I'm trying to propagate some Schefflera cuttings... the huge tree that I had in some of the pics of my living room forever ago... it's dying fast & furious. I can't seem to save it. Thing is... this tree was started from a tiny plant that the family got from someone when J's grandma died ages ago... it's been in his family since--growing huge & tall. He said that it was about 12' tall at one point, when they lived in P-town & had a house with enormous vaulted ceilings. His Mom kept it & had it cut back several times & she gave it to us when she moved to Cali. I think we moved it away from the door in the winter & this last winter we sort of forgot to do that & I'm not sure if it was the draft from the door being opened all winter or... just the cold from being so close to the windows... or if I over-watered it a time or two or under-watered it or... maybe it just got root-bound or I don't even know but slowly the leaves started to turn black & fall off & two of the trunks have shriveled up. We moved it to the other side of hte house & it has sprouted some new growth but it's still dying. It's terribly difficult to propagate... nobody has been able to yet (his Mom & Dad tried many times). I'm determined to get some to take root & have several different style cuttings going currently even though I have more luck with plants that will root in water...
...it's very appropriate imagery, however... I feel black & wilty & stilted & rotten... and I don't really know what it is that I need to *do* to work it out, work through it... other than just... get up every day, bathe, brush my teeth... pretend.
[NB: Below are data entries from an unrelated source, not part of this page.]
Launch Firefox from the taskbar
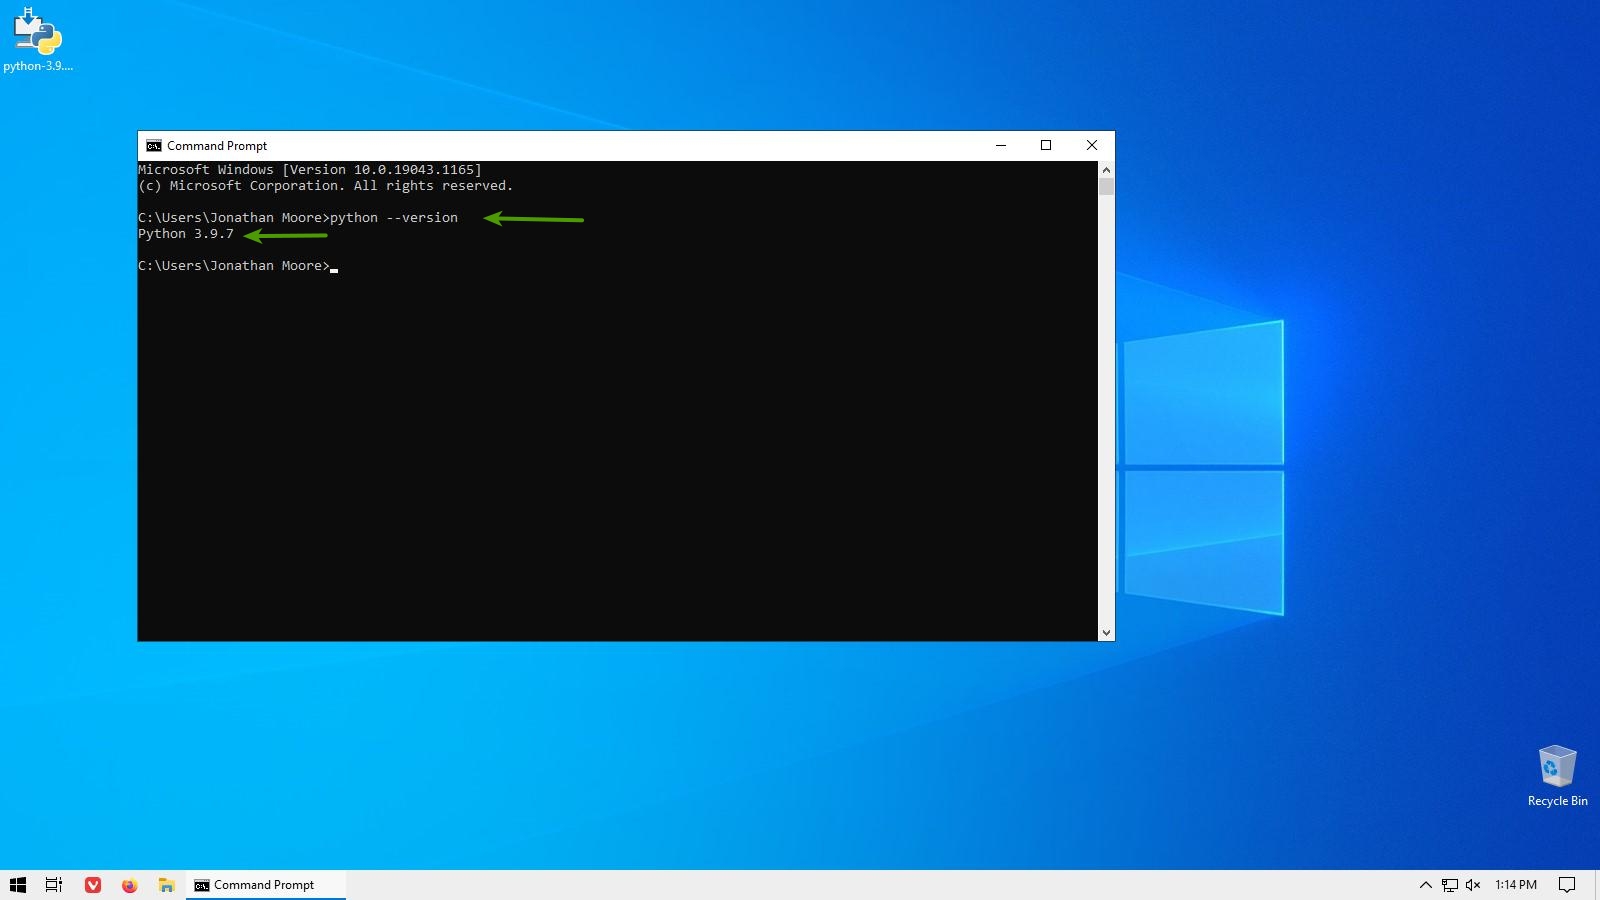Image resolution: width=1600 pixels, height=900 pixels. tap(130, 885)
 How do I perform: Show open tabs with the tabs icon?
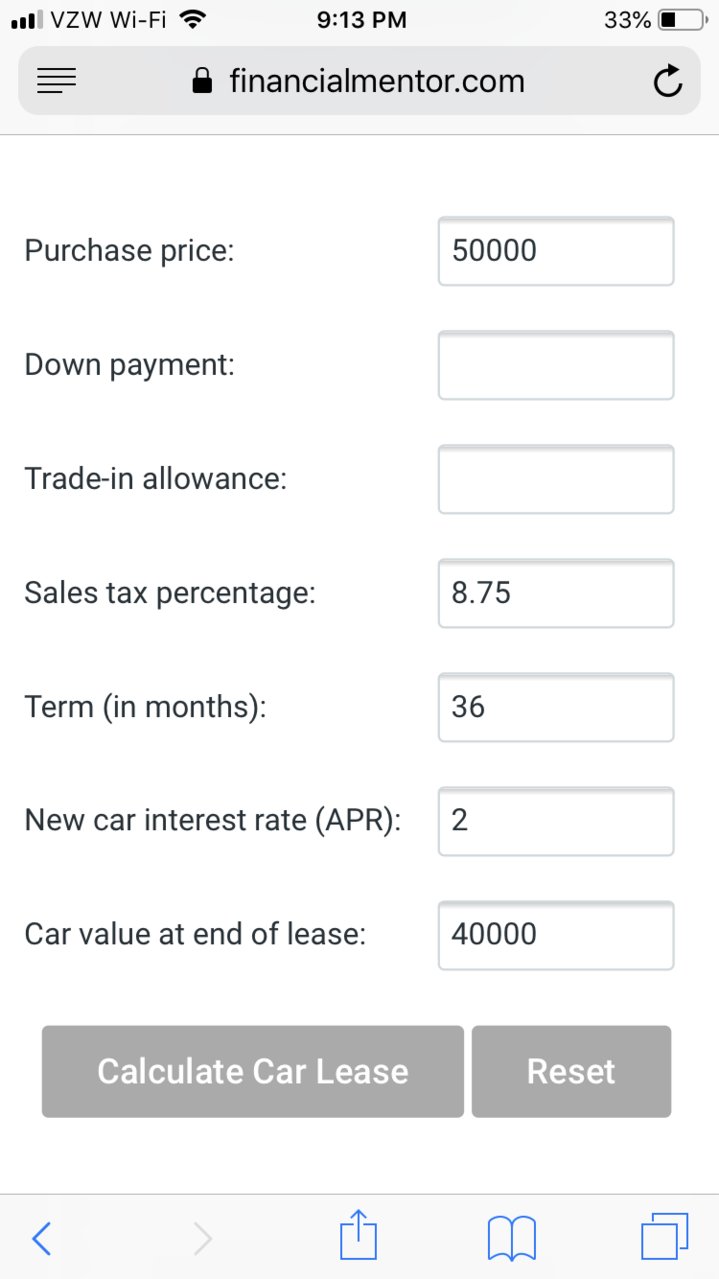tap(665, 1236)
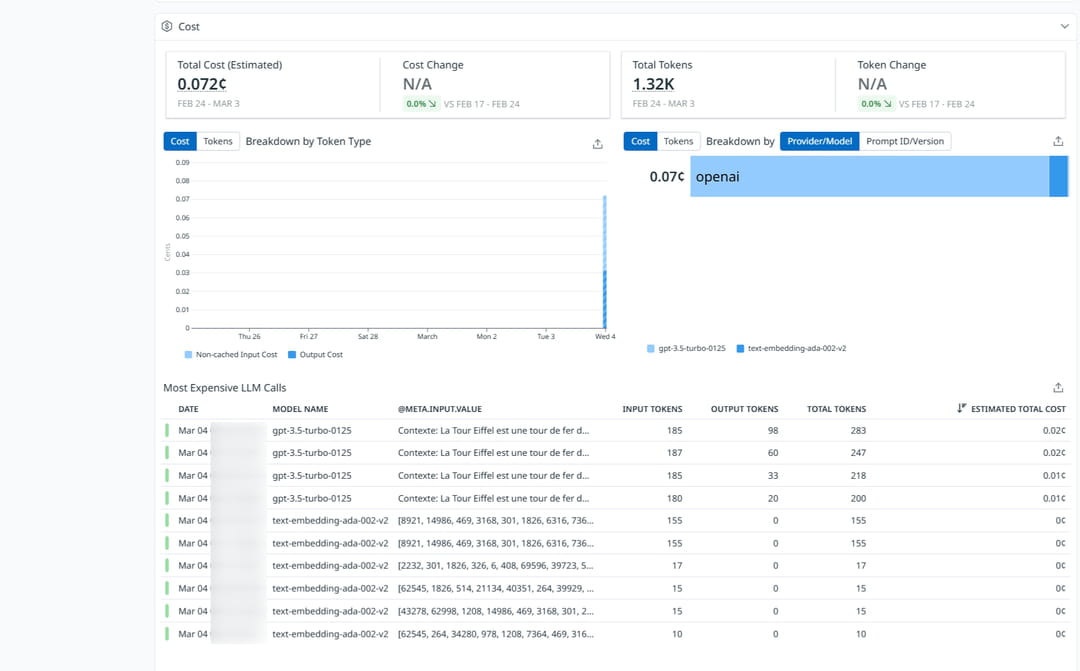Click the Token Change 0.0% badge

click(876, 104)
We have some Spongebob napkins that we've been using at dinner... leftover from O's birthday party... they have four different Spongebob facial expressions... goofy, grinning, HUGE smile & angry... J asked me how I was doing the other day while we were eating & I shrugged... "I don't know. Whatever..." He asked what that meant & I picked up my napkin & held the vacant huge smiling Spongebob napkin over my face. "I'm fine," I said from behind it... "just fine..."
We both laughed... and for a few minutes I was "ok". & then the dense gray haze descended inside me again & I could feel that empty place suck my expression away & my eyes felt vacant & dead.